The code seems to work by chance for the most part today but that may change in the future. Specifically clock_gettime_fallback() fails with clockids from 16 to 23, as implemented by the upcoming auxiliary clocks.
Switch the "ret" register variable to a pure output, similar to the other architectures' vDSO code. This works in both clang and GCC.
Hmmm, at first the constraint is "=r", during the progress of upstream, Xuerui suggested me to use "+r" instead [1]. [1] https://lore.kernel.org/linux-arch/5b14144a-9725-41db-7179-c059c41814cf@xen0...

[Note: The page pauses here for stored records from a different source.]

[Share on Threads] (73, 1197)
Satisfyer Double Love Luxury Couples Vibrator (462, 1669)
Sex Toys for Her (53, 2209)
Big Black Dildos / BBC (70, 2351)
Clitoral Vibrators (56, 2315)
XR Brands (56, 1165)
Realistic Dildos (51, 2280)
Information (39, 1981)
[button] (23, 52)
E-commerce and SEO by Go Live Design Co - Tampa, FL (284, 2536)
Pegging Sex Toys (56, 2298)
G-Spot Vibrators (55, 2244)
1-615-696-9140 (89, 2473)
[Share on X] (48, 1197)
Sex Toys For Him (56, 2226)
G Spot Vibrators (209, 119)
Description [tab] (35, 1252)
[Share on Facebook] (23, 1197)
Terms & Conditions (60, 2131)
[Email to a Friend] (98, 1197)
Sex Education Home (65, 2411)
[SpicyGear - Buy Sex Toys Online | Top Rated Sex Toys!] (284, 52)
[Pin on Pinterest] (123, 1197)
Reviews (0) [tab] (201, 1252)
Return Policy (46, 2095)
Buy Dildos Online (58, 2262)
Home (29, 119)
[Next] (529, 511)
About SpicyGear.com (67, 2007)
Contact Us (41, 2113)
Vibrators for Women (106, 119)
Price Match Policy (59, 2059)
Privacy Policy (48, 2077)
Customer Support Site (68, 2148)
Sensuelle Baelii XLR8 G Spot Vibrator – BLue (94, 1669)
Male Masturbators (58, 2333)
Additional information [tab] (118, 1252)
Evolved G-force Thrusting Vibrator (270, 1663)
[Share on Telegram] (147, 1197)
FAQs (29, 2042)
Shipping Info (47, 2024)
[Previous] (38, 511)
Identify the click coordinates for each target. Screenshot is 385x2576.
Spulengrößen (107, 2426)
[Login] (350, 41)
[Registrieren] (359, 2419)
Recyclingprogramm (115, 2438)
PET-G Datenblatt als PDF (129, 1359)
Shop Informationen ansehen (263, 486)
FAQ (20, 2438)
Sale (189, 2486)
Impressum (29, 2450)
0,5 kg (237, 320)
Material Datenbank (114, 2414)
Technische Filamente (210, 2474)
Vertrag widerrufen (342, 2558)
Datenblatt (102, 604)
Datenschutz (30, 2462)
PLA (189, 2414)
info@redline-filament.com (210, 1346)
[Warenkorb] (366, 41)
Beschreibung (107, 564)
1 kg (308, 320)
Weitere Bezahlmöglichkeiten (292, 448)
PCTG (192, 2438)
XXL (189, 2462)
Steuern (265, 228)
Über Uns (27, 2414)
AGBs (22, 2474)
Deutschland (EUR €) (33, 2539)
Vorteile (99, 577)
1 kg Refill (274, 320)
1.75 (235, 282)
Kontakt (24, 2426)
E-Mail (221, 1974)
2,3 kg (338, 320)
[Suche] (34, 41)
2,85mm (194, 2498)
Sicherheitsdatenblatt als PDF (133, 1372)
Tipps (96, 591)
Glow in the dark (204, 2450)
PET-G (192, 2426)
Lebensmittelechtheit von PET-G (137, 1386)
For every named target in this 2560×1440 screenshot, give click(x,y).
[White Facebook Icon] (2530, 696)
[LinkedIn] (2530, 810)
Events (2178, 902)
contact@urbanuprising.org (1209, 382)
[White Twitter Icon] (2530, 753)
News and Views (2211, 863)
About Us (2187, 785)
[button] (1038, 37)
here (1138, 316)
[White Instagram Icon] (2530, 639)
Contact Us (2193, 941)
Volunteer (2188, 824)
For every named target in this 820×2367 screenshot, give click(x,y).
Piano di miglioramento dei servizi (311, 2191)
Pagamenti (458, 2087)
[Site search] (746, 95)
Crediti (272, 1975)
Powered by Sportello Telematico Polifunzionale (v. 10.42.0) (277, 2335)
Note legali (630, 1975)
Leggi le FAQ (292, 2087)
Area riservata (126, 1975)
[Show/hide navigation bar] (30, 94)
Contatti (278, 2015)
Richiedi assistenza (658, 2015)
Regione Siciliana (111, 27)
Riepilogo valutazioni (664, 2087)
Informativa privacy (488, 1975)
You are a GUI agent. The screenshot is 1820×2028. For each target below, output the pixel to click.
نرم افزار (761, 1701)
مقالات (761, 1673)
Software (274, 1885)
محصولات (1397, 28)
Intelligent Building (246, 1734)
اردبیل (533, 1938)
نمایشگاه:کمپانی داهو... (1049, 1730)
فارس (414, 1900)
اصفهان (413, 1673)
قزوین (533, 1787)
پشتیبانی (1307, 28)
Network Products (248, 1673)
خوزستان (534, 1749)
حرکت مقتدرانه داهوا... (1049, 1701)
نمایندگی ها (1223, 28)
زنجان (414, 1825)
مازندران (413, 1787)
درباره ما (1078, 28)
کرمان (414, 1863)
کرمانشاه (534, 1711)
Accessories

Based on the example at https://gcc.gnu.org/onlinedocs/gcc/Local-Register-Variables.html:
To force an operand into a register, create a local variable and specify the register name after the variable’s declaration. Then use the local variable for the asm operand and specify any constraint letter that matches the register:
register int *p1 asm ("r0") = …; register int *p2 asm ("r1") = …; register int *result asm ("r0"); asm ("sysint" : "=r" (result) : "0" (p1), "r" (p2));
I think this should actually be written
asm volatile( " syscall 0\n" : "=r" (ret) : "r" (nr), "0" (buffer), "r" (len), "r" (flags) : "$t0", "$t1", "$t2", "$t3", "$t4", "$t5", "$t6", "$t7", "$t8", "memory");
i.e. "=" should be used for the output operand 0, and "0" should be used for the input operand 2 (buffer) to emphasis the same register as operand 0 is used.